● What to produce
With pictures left out, retype exactly the lines from the one containing "You are a computer-use agent." through the final line of the entries.

● Data under study
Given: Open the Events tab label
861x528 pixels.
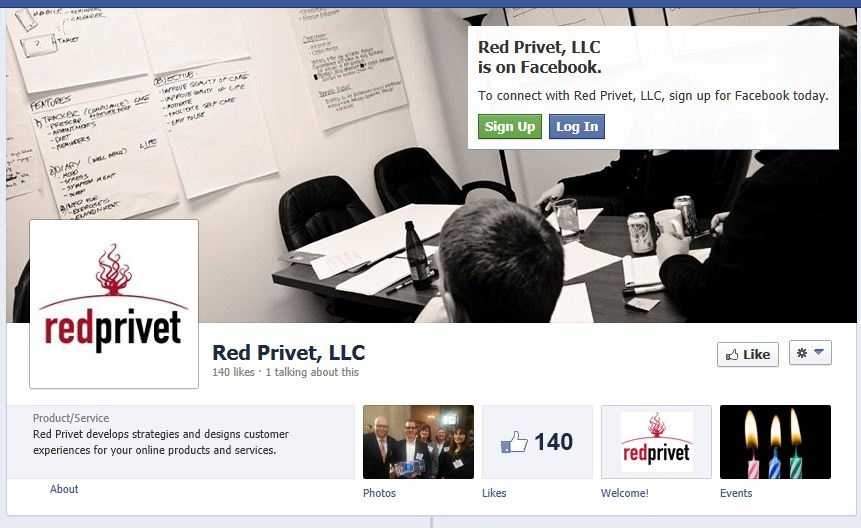Looking at the screenshot, I should [736, 493].
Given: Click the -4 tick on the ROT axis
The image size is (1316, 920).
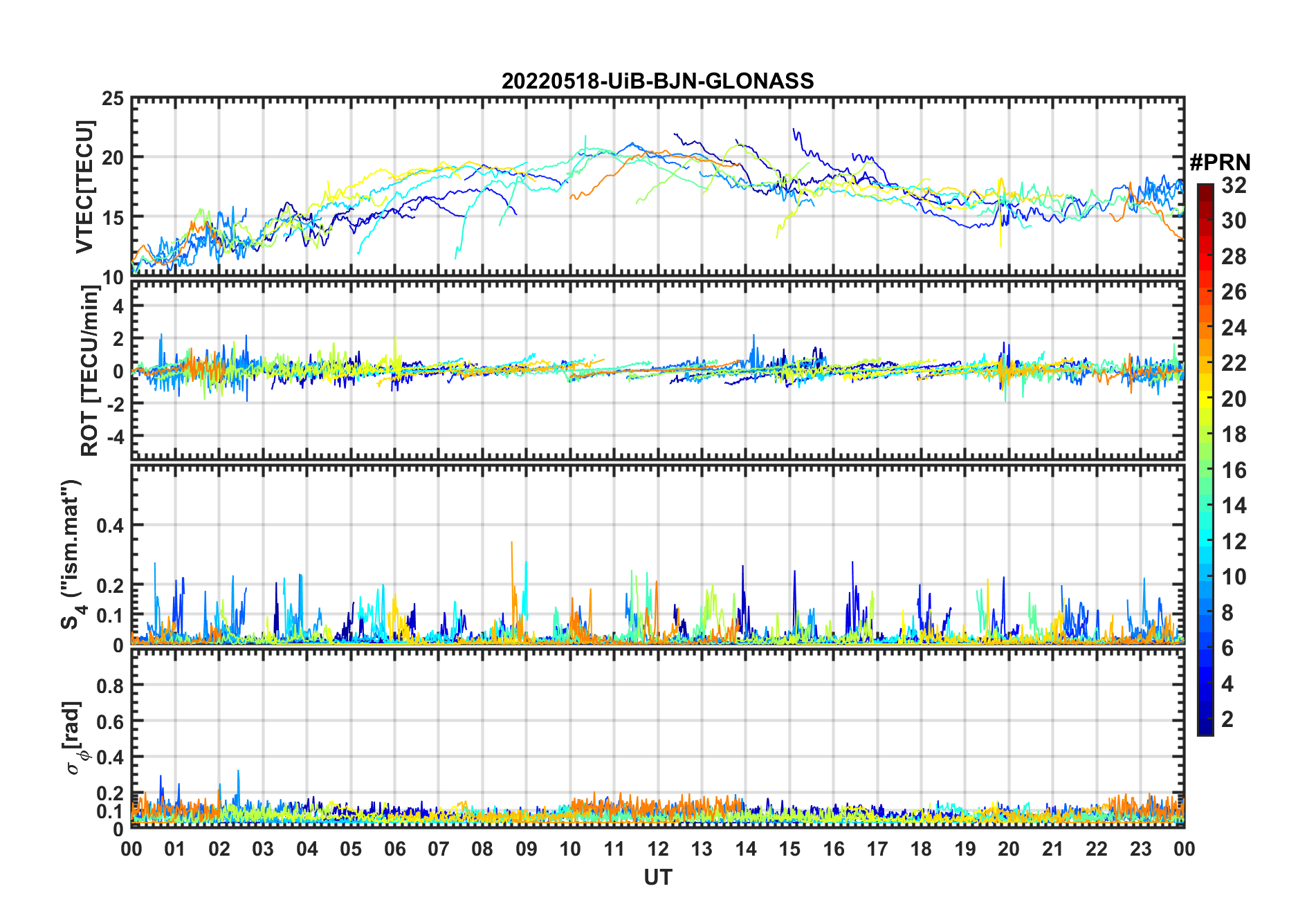Looking at the screenshot, I should coord(113,436).
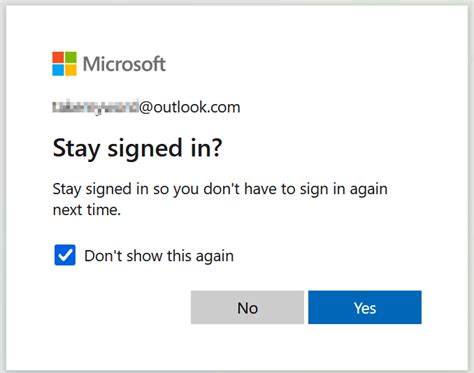Click the green square of the Microsoft logo
This screenshot has height=373, width=474.
(x=71, y=57)
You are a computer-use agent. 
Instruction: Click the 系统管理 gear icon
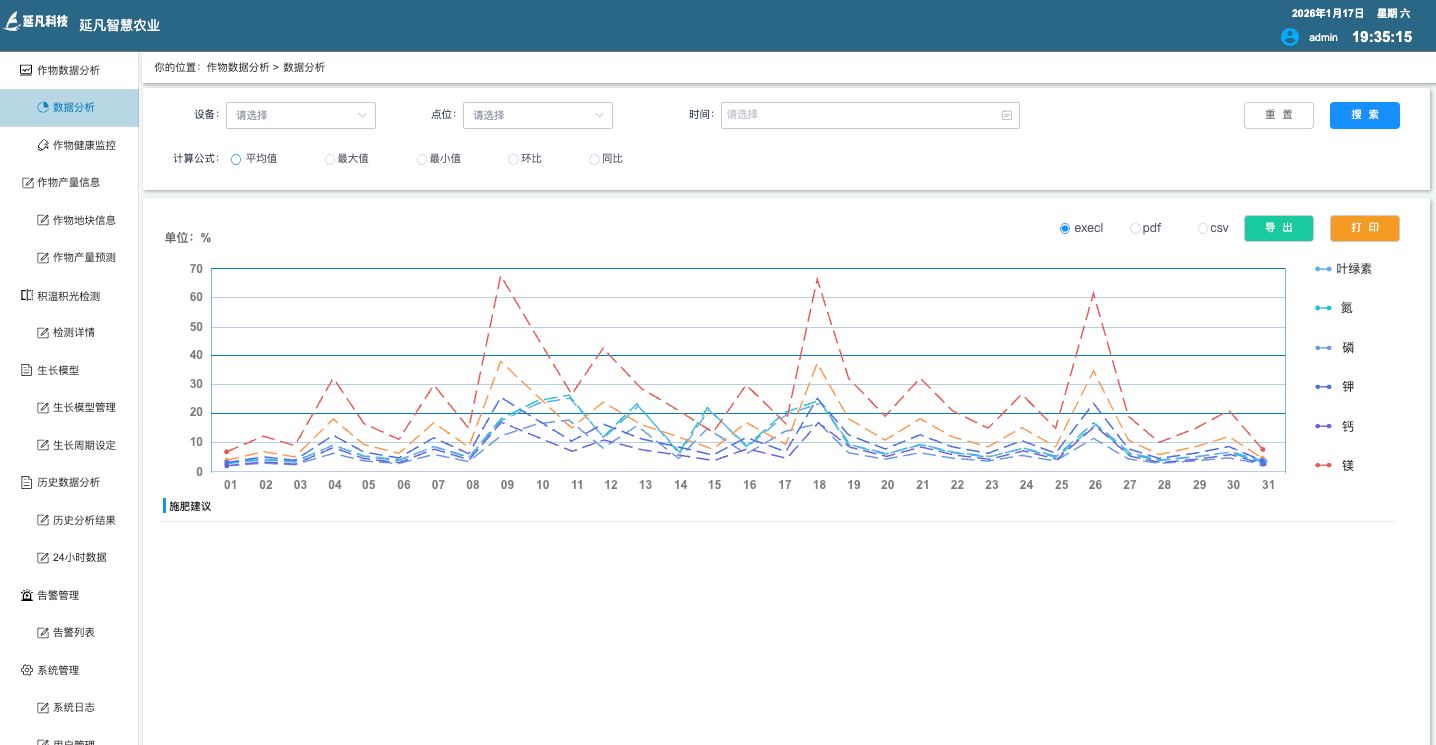pyautogui.click(x=27, y=670)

● Task response
You are a computer-use agent. 
Instruction: Click the 系统管理 gear icon
pyautogui.click(x=27, y=670)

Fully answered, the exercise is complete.